Poor sleep can undermine important aspects of leadership behaviour and potentially hurt financial performance.
Business tasks rely on higher-order cognitive processes, such as
• problem-solving
• reasoning
• organising
• inhibition
• planning
• executing plans
These processes are associated with the brain’s prefrontal cortex, but research has shown that this area appears to be particularly sensitive to sleep deprivation.
According to an article in the Harvard Business Review, four types of behaviour are most commonly associated with high-quality teams-
• operating with a strong orientation to results.
• solving problems effectively.
• seeking out different perspectives.
• supporting others.
Research has confirmed that sleep deprivation impairs the ability to focus attention selectively. A good night’s sleep leads to new insights: participants who enjoyed one were twice as likely to discover a hidden shortcut in a task as those who didn’t. Furthermore, sleep has been shown to improve decision making and the ability to weigh the relative significance of different inputs accurately, avoid tunnel vision and reduce cognitive bias.
Business relationships naturally require interaction with people and the ability to accurately ‘read’ their emotions. Poor sleep causes you to misinterpret these cues, overreact to emotional events, and express your feelings more negatively and tone of voice. People who have not had enough sleep are less likely to trust someone else fully. This is probably a wise thing, given that poor sleep has also been shown to contribute to an increase in dishonest behaviour, such as cheating.

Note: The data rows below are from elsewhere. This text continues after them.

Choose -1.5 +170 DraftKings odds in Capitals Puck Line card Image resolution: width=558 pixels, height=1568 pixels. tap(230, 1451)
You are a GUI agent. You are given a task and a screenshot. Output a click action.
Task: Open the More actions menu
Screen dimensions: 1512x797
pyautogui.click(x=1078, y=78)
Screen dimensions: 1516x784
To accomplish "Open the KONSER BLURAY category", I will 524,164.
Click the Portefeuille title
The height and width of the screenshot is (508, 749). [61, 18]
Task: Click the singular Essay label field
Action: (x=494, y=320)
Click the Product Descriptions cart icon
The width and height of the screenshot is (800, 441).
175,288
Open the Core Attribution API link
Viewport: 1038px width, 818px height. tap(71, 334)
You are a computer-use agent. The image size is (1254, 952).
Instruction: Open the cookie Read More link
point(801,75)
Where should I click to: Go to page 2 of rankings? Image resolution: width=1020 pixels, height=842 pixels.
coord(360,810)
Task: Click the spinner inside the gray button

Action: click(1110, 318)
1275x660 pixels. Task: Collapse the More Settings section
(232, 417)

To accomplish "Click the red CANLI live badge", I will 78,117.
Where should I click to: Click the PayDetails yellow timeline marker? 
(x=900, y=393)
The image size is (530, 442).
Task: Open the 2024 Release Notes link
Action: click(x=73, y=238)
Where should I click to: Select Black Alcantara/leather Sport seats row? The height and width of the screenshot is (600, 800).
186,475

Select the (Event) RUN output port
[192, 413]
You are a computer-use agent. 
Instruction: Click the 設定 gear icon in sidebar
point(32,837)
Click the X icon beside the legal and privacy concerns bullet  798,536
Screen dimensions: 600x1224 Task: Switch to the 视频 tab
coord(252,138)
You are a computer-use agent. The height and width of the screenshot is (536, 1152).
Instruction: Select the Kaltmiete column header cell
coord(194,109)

It really does matter if you are sleepy at work; data from recent a National Sleep Foundation (NSF) survey showed that workers reported the following were affected by sleepiness
• Concentration 68%
• Handling stress 65%
• Listening 57%
• Solving problems 57%
• Decision making 56%
• Relating to others 38%
They also felt that sleepiness contributed to them
• Making errors 19%
• Being late to work 14%
• Falling asleep at work 7%
• Staying home from work 4%
• Getting injured 2%
Your employees have a responsibility to turn up fit for work. That includes having had sufficient sleep to correctly and efficiently perform their role; to do otherwise means that they become a health and safety liability. In the same way, they would not turn up to work drunk, they should not turn up to work sleepy, they should certainly not expect their boss to provide a ‘nap-pod’, or for that matter any sympathy, for them to recover from their marathon binge-watching of the latest’ must-see’ box set or whatever else you were doing.
If you are an 8hr a night person getting the following hours of sleep per night is equivalent to consuming several 500ml beers
• 6 h sleep ≈ 2 beers
• 4 h sleep ≈ 4 beers
• 2 h sleep ≈ 5 beers
• 0 h sleep ≈ 7 beers
Turning up to work under the influence of alcohol would be a disciplinary offence in most workplaces, yet people turn up to work sleepy, even though the impairment of their performance is the same.
Sleep is fundamental to your employee’s health, safety and productivity and ultimately, bottom line.